American scientist (1941 or 1942 – 2025)

Robert P. H. Chang (1941 or 1942 – June 21, 2025) was an American materials scientist who served as the president of the Materials Research Society (1989) and as a general secretary and president of the International Union of Materials Research Societies (IUMRS). Latterly, Chang headed the Materials Research Institute at Northwestern University. He was a member of advisory boards of the National Institute for Materials Science and of the journal Science and Technology of Advanced Materials. Chang died on June 21, 2025, at the age of 83.

==Selected publications==
According to the Google Scholar, Chang has co-authored over 500 articles with over 36,000 citations overall. Here are the top cited ones:
- High-performance bulk thermoelectrics with all-scale hierarchical architectures, K Biswas, J He, ID Blum, CI Wu, TP Hogan, DN Seidman, VP Dravid, Nature 489 (7416), 414-418
- Cao, H. (1999). "Random Laser Action in Semiconductor Powder"

▶ What the exercise asks:
Decide whether each statement agrees with the text on Robert P. H. Chang, answering yes or no and quoting the text's deciding words: 1. Chang was president of the Materials Research Society in 1989. 2. Chang died at the age of 81. 3. Google Scholar credits Chang with co-authoring over 500 articles.

▶ Data for analysis:
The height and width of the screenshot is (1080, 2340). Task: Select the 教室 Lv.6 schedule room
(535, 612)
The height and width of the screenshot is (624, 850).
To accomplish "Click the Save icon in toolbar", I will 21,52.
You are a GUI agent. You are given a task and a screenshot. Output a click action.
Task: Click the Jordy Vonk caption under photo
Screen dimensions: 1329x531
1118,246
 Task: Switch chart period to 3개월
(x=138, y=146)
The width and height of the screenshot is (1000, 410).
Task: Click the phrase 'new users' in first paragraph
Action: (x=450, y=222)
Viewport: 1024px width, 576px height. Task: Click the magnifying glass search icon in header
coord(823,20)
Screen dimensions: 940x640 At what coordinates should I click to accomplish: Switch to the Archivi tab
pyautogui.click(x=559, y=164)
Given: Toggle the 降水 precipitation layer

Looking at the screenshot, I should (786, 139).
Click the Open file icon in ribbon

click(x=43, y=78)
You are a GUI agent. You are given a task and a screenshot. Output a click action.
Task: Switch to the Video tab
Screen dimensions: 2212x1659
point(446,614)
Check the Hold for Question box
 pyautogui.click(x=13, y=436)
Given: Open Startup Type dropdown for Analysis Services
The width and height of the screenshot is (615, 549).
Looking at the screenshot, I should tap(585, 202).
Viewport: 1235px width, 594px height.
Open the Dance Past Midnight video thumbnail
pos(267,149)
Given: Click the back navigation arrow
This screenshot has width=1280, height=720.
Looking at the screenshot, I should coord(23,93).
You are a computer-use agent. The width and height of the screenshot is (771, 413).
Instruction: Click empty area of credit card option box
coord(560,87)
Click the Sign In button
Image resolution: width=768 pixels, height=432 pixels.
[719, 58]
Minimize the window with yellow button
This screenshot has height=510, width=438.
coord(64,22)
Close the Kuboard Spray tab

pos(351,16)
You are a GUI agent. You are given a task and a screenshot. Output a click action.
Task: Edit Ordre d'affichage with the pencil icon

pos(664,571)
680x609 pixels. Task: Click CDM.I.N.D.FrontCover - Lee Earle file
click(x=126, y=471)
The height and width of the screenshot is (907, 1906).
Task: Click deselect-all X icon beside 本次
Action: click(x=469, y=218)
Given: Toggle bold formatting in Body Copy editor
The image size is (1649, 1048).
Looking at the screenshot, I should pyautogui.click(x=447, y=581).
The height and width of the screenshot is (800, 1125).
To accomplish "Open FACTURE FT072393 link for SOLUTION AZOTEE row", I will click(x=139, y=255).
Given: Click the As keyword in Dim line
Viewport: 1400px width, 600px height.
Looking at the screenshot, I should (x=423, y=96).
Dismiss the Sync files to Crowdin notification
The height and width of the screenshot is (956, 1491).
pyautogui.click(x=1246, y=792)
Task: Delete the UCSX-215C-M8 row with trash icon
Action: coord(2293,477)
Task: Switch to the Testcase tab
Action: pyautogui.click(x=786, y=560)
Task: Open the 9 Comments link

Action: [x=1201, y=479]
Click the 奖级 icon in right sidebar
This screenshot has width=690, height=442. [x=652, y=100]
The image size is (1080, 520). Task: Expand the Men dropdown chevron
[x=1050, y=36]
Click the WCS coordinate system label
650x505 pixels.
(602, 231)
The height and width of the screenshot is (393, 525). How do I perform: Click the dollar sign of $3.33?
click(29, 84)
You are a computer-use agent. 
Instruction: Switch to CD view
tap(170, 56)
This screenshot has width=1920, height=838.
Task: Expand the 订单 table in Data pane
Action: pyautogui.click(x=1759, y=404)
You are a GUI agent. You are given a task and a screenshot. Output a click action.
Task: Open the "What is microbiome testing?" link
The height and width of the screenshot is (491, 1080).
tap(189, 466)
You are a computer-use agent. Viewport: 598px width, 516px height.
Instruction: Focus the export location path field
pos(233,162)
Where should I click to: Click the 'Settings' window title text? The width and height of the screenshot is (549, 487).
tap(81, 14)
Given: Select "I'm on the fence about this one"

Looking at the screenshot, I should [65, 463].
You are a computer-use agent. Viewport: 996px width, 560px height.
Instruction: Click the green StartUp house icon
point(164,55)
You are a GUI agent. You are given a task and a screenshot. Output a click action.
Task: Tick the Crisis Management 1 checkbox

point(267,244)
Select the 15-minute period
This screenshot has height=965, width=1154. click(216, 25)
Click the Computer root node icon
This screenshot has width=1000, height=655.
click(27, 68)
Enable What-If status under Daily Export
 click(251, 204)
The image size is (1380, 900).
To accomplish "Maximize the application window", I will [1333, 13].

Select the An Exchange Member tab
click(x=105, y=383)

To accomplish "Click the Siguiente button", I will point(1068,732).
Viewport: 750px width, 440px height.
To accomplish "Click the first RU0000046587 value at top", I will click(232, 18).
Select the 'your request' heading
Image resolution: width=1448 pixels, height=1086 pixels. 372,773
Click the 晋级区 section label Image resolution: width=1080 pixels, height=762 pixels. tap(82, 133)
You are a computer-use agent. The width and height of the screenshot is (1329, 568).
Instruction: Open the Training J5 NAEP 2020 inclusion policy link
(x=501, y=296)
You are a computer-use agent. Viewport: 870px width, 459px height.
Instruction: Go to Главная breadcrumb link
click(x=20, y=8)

▶ Solution:
1. Yes: "served as the president of the Materials Research Society (1989)"
2. No: "Chang died on June 21, 2025, at the age of 83."
3. Yes: "According to the Google Scholar, Chang has co-authored over 500 articles"